Des études en psychologie et en neurosciences (notamment celles de Boris Cyrulnik, George Bonanno ou Mary-Frances O’Connor) montrent que le deuil, même invisible, peut affaiblir le système immunitaire, déséquilibrer le sommeil et le stress, voire augmenter le risque de maladies cardiovasculaires.

Ce que l’on retient dans le mental, le corps l’exprime souvent à sa manière.

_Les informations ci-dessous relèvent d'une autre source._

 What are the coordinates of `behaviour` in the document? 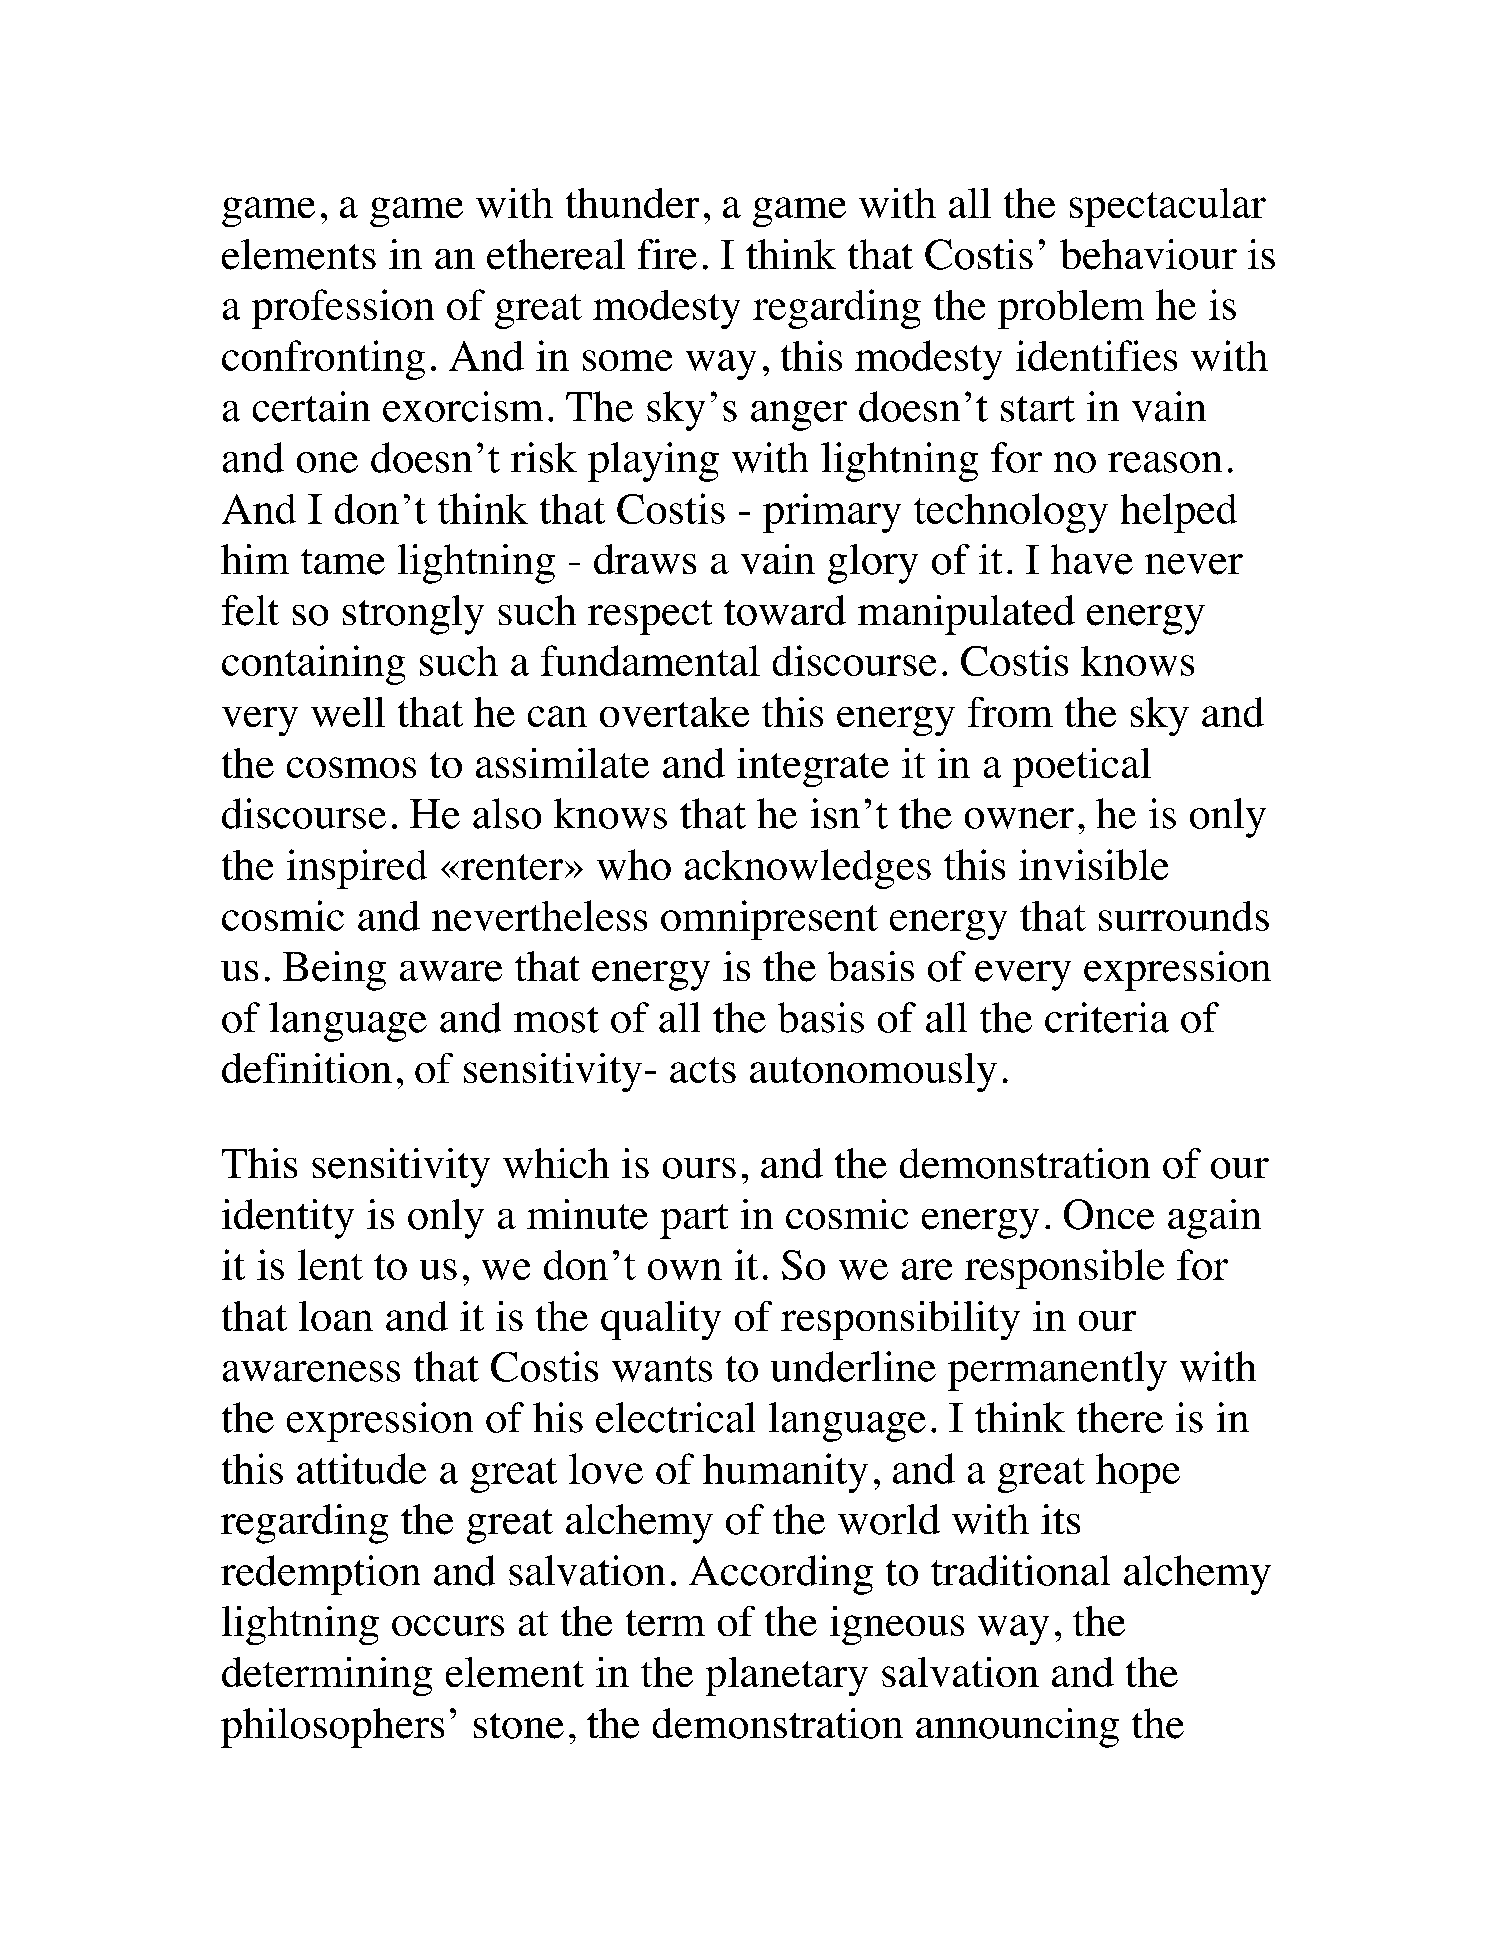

Comment avancer dans son deuil : des clés concrètes et sensibles

  • Accueillir ce qui est là, sans jugement
    Toutes les émotions ont leur place : la tristesse, la colère, la peur, parfois même le soulagement. Il n’y a pas de bonne ou de mauvaise façon de réagir. Ce que vous ressentez est juste, même si ce n’est pas ce qu’on attend de vous, même si cela ne se voit pas.
  • Nommer la perte, même symbolique. 
    Mettre des mots sur ce qui a été perdu aide à en prendre soin, à lui donner une forme, une existence. Comme le dit Bris Cyrulnik : « Mettre des mots sur les maux, c’est déjà commencer à les guérir. ».  Cela ne change pas le passé, mais cela transforme le regard qu’on lui porte. Dire “j’ai perdu mon rôle de mère”, “j’ai perdu ma maison”, “je ne suis plus celle que j’étais” permet d’ouvrir un espace de sens et de douceur. Cela permet de reconnaître qu’il y a bien eu un avant et qu’un après est en train de naître.
  • Créer des rituels personnels 
    Le deuil a besoin de symboles, de gestes concrets qui marquent la transition. Ecrire une lettre, allumer une bougie, fabriquer une boîte à souvenirs, un objet de mémoire… Tout ce qui permet de dire au revoir en douceur peut soutenir le processus.
  • Conserver le lien autrement
    On ne coupe pas le lien avec ce qui est perdu, on le transforme. Une personne aimée reste présente dans nos gestes, nos valeurs, nos silences. Un rêve abandonné peut renaître autrement, sous une autre forme.
  • Accepter que le deuil n’a pas d’agenda
    Il n’ y a pas d’urgence à aller mieux. Le deuil ne se termine pas, il s’intègre. Eviter les injonctions du type : « il faut tourner la page ». Comprendre que certains jours sont plus durs et d’autres plus doux.
  • S’entourer même d’une seule personne qui sait écouter
    Le deuil a besoin d’être partagé. On n’a pas besoin de conseils, mais de présence. Une oreille qui écoute sans juger, un professionnel formé, un groupe de parole, un.e ami.e qui ne cherche pas à réparer.
  • Se relier à son corps et à la lenteur
    Le corps sait. Il porte la mémoire, la douleur, mais aussi les ressources. Dormir, pleurer, danser, marcher lentement, … Se laisser traverser.
  • Donner un sens si cela devient possible                                                                                                               Certaines personnes trouvent un sens un jour à leur perte : en créant un projet, en accompagnant d’autres, en posant un geste engagé. Mais ce n’est pas une obligation. Le sens ne se fabrique pas, il émerge parfois… ou pas. Et cela aussi est valable. 

deuil

Le deuil comme transformation possible

Le deuil ne signe pas une fin. Il transforme. Il s’infuse peu à peu dans l’histoire de vie. Il devient une partie de soi, apaisée, mais toujours vivante. Avec le temps, il est parfois possible de dire : « Ce deuil m’a changé. Il m’a ouvert à d’autres dimensions de moi, du monde, des autres. » Ce n’est pas toujours une renaissance. Mais c’est souvent une profondeur nouvelle.

Le deuil est un témoin de ce qui a compté. Il dit l’amour, le lien, l’attachement. Il ne révèle pas une fragilité, mais une humanité.

Apprenons à reconnaître ces pertes invisibles. À leur faire de la place. Pour que la vie puisse continuer — autrement, mais encore pleine de sens.